Within the predictive model development module several functions may be resident and carried out either on a routine basis or as specifically programmed or initiated by a user or by the system. For example, based upon data entities available (i.e. acquired or extracted from the resources and classified as described above), the module will typically identify relationships between available data. The relationships may be based upon known interactions between the data, or based upon identification algorithms as noted above (e.g. regression analysis, decision trees, clustering algorithms, neural networks, expert input, etc.). Moreover, it should be noted that the relationship identification may be based on any available data. That is, the data may be most usefully employed in the system when considered separate from its type, modality, practice area, and so forth. By way of example, clinical data may be employed from imaging systems and used in conjunction with demographic information and with histological information on a particular patient. The data may also incorporate non-patient specific (e.g. general population) data which may be further indicative of risk or likelihood of a particular disease state, and so forth. Based upon the identified relationships, rule identification is carried out. Such rules may include comparisons, Boolean relationships, regression equations, and so forth used to link the various items of data or input in the identified relationships.
A wide range of models may be developed by the foregoing techniques. In a clinical context for example, different types of data as described above maybe accessible to the CAX algorithms, such as image data, demographic data, and non-patient specific data. By way of example, a model may be developed for diagnosing breast cancer in women residing in a specific region of a country during a specific period of years known to indicate an elevated risk of such conditions. Additional factors that may be considered where available, could be patient history as extracted from questionnaires completed by the patient (e.g. smoking habits, dietary habits, etc.).
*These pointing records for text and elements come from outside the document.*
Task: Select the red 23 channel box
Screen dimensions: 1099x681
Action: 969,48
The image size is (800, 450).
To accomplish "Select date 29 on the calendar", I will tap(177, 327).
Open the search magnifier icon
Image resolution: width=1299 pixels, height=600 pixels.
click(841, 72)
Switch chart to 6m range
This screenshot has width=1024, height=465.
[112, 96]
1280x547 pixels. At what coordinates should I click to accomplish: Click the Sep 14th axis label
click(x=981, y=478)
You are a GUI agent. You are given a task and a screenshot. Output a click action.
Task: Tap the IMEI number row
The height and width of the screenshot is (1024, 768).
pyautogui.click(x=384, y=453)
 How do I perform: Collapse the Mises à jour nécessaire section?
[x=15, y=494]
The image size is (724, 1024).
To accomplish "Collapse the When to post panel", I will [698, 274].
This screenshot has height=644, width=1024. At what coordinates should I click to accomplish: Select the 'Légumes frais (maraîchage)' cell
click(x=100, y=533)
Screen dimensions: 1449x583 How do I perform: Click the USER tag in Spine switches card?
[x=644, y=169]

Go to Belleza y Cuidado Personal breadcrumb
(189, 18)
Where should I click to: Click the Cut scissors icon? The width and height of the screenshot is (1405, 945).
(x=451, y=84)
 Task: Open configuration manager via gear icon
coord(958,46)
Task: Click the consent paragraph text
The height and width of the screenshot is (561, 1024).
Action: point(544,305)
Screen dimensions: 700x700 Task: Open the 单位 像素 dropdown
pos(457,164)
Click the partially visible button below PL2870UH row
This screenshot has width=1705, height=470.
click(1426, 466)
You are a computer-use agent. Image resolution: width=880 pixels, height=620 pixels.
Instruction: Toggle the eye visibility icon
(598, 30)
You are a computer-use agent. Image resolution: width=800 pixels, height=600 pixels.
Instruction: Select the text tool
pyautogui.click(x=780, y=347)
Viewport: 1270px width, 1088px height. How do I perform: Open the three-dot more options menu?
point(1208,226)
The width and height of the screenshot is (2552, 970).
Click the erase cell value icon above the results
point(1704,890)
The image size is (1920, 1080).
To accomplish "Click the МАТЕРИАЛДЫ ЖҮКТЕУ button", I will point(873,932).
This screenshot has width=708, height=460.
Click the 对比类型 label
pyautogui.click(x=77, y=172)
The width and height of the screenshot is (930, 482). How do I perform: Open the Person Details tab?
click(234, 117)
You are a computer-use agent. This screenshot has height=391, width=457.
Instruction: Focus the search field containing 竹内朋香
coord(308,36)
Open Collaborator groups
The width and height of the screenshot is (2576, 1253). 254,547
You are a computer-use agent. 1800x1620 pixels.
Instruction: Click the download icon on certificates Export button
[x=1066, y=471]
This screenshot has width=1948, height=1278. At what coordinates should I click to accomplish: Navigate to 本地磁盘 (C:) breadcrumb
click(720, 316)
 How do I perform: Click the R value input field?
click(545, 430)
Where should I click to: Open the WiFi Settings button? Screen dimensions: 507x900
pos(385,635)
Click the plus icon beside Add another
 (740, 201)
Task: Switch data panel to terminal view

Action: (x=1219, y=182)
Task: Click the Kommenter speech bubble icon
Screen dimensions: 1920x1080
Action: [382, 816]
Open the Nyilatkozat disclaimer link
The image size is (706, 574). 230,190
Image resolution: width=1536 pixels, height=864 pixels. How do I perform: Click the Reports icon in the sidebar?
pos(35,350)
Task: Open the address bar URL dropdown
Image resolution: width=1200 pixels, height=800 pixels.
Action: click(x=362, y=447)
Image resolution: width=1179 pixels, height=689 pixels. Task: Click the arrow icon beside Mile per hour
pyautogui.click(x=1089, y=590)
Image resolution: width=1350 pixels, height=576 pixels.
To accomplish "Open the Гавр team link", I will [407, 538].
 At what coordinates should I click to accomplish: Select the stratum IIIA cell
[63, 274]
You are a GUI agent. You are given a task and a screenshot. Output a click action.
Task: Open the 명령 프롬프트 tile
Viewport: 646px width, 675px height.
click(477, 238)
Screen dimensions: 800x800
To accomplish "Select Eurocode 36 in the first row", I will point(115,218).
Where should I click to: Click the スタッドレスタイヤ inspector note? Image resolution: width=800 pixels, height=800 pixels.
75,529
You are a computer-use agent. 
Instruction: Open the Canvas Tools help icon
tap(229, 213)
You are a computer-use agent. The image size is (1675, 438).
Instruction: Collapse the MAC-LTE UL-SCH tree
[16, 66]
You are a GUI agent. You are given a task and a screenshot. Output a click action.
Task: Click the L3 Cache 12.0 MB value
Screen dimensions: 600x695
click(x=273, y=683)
As a further example, and illustrating the interaction between the various processes, a model for acquiring data or processing data may be influenced by a computer-assisted diagnosis (CADx) algorithm. In one example, for example, the output from a therapy algorithm with highlighting of abdominal images derived from scanned data may be altered based upon a computer-assisted diagnosis. Therefore, the image data may be acquired or processed in relatively thin slices for a lower abdomen region where the therapy algorithm called for an appendectomy. The rest of the data may be processed in a normal way with thicker slices. Thus, not only can the CAX algorithms of different focus influence one another in development and refinement of the predictive models, but data of different types and from different modalities can be used to improve the models for identification and treatment of diseases, as well as for non-clinical purposes.
While only certain features of the invention have been illustrated and described herein, many modifications and changes will occur to those skilled in the art. It is, therefore, to be understood that the appended claims are intended to cover all such modifications and changes as fall within the true spirit of the invention.